Chesterfield Historical Society - Chesterfield New Hampshire


Chesterfield New Hampshire Historical Society



The Snow Angel

The Snow Angel

Dawn on New Year’s Day 1856 was clear and very cold in Brattleboro, Vermont. The few folks out on the snow-covered streets were soon glad that they had gotten up early.  They scurried home to wake up family and friends with exciting news.  An angel had appeared over night, as if by magic, on the corner of Linden and North Main Streets.


It was an eight-foot-high statue with feathered, folded wings, a flowing robe, and a peaceful expression on its face.  Most marvelous of all, it was made entirely of snow and ice.  It was immediately nicknamed the “Snow Angel”.  Because the figure held a pen and a notebook in its hands, some thought it represented the closing of the old year’s records and the opening of the New Year’s ones.  Others thought that it looked to be marking down all the sins and misdeeds of the local townspeople.   Thus, it was also called the “Recording Angel”. 

Whatever they called it, all admired the angel’s wondrous beauty and workmanship. It was so lifelike, it was said that schoolboys, who rarely spared any object, refused to make it a target for their snowballs. An elderly man, who never bowed to anyone, was seen to tip his hat to the statue in respect as he passed. Numerous newspapers carried its image, spreading the story throughout the country.

 

But, what amazed the townspeople the most was that it was created by Larkin Goldsmith Mead, Jr.  He was the son of a prominent local lawyer, and was known to be a very bashful boy. They thought he spent much of his time alone, sketching flowers and trees. But it was known, he had tried his hand at sculpture. 

 

At the age of 19, Larkin had gone to work in the local Brattleboro hardware store. When he wasn’t sweeping the floor, weighing out nails, or wrapping up store goods for customers, he passed the time by carving a pig out of a piece of marble that he kept behind the counter. One day a vacationing artist entered the store and saw Larkin carving. He told Larkin that he had talent, and subsequently helped him secure a position as a student to a New York City sculptor. After two years, Larkin ran out of money and had to return home. Unfortunately, there was no work for an artist in the area other than giving drawing lessons at town hall. 

 

On the last day of December in 1855, when Larkin was 21 years old, he decided to use his talents as a sculptor to pull a practical joke on the townspeople. As soon as it was dark, he set to work by lantern light. With two close friends, Edward and Henry Burnham, whose father owned an iron foundry close by, he began to make the angel. The brothers brought him snow to add to the figure. When the boys got cold, they fired up the oven in the Burnham Foundry to warm themselves and began to melt snow. 

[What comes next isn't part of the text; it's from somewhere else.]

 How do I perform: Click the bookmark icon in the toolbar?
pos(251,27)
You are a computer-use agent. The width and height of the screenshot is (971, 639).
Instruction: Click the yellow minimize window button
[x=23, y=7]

At times, in order to mold a part more accurately, Larkin would make it separately. Then, he’d attached it to the figure with wet snow. Slowly the angel took shape. In order to give it an icy sheen and make parts appear translucent, the brothers would carefully douse it with melted snow. 

 

Larkin’s Snow Angel lasted two weeks, coming to the end during the January thaw. But, its fame spread and it became the landmark in Larkin’s life. It launched him into a life-long career as a renowned neoclassical sculptor.  A replica of it is now on display in the Brattleboro Public Library.

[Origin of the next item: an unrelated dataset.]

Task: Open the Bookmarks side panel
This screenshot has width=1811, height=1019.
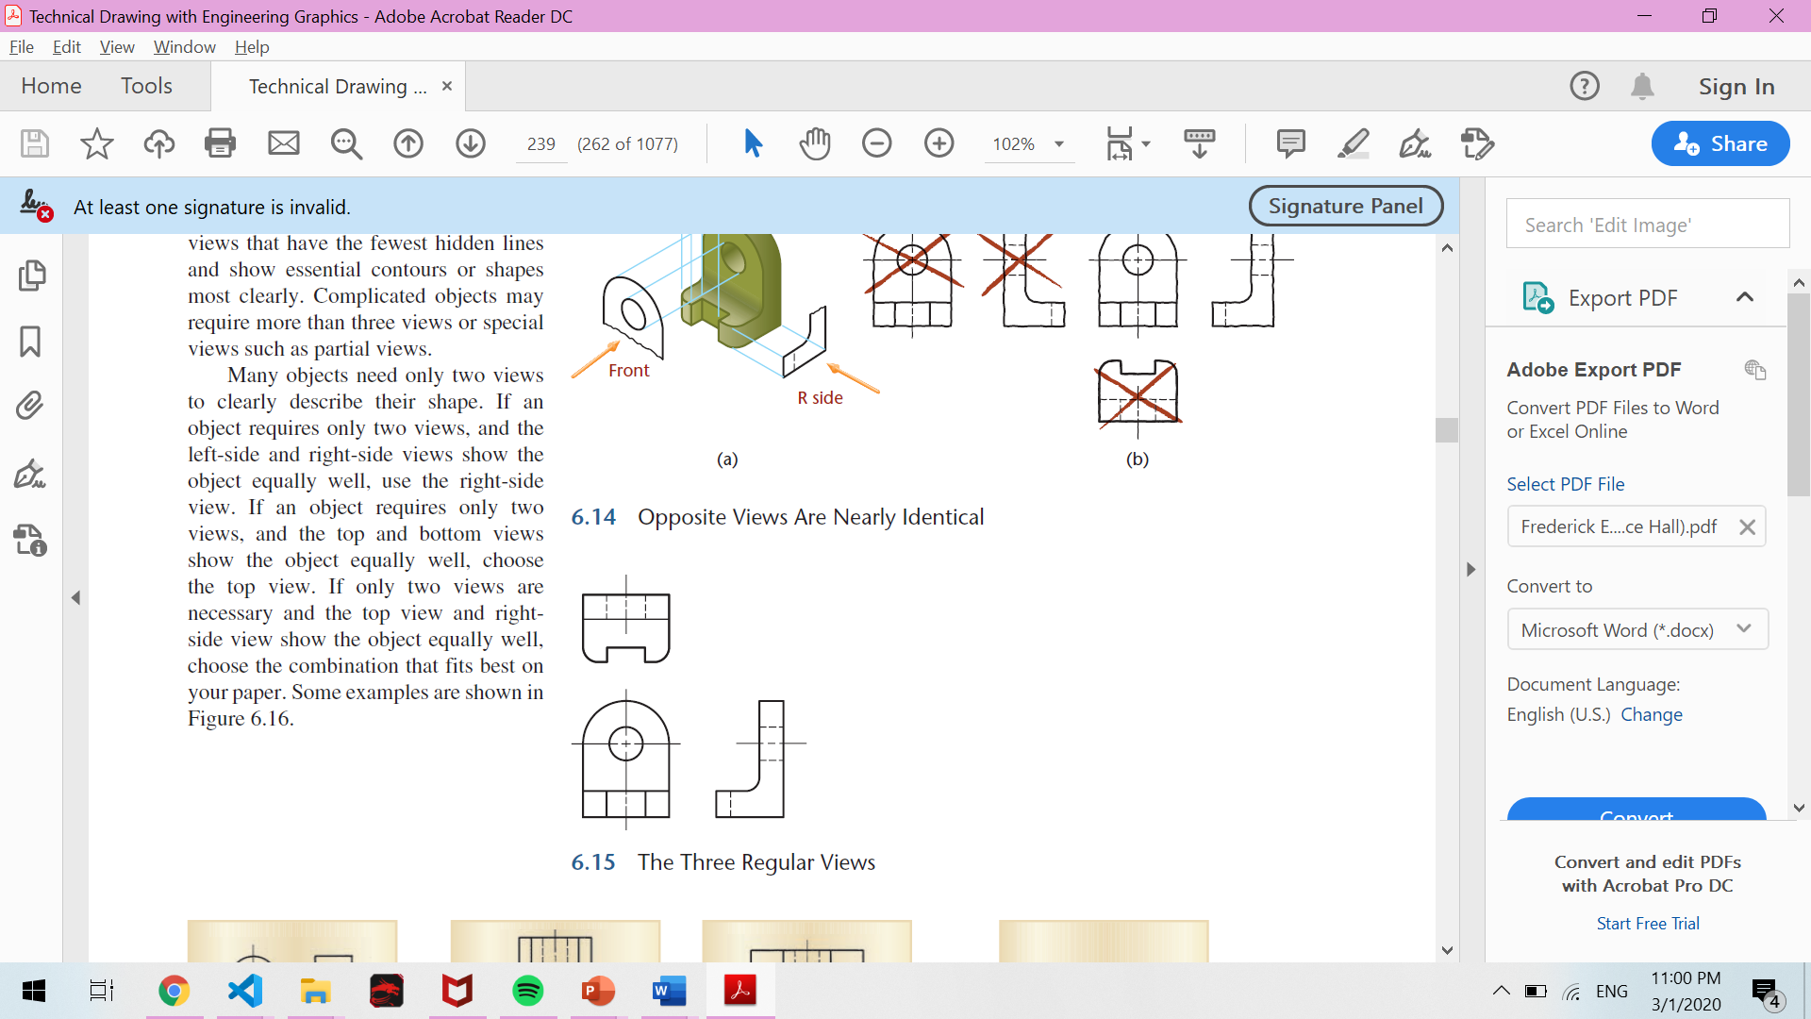Action: tap(30, 342)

(Larkin was born in Chesterfield, just across the river from Brattleboro. See his biography in Notable People to learn more about his life and his famous works of art.)

 

(Portions of this story were taken from a Vermont History Website Story,

Larkin’s Snow Angel, however it is no longer available)


Some Mead Family History

The sculptor Larkin G. Mead Jr. roots ran deep in Chesterfield. Below is an excerpt written by his father another Larkin G. Mead when he was 27 and published in Farmer and Moore’s Historical Collections, at Concord, N. H. in 1822.


The author's father, "Capt. Levi Mead, came to Chesterfield in 1801 from Lexington, Mass., where as a boy he had carried a powder-horn on the fateful 19th of April, 1775, afterward enlisting for the war. He built the tavern in the village at Chesterfield, which, — kept by his two sons, Bradley and Elias, after him, was locally famous as “The Old Mead Tavern” for half a century."  (Pictures of the Tavern can be found in Historical pictures.)


From The History of Chesterfield by Randall:  "The senior Larkin G. Mead was educated at Chesterfield Academy and Dartmouth College and became a prominent member of the Cheshire bar. He was a man of rare public spirit, active in the cause of education and universally respected both in Chesterfield and in Brattleboro, where he spent the last half of his life. Four of his nine children were born in Chesterfield. Larkin G. Mead, Jr. was the eminent sculptor, Charles Mead was the president of the Stanley Rule and Level Company of New York, Eleanor Mead was the wife of William D. Howells, well-known architectural firm of McKim, Mead & White in New York."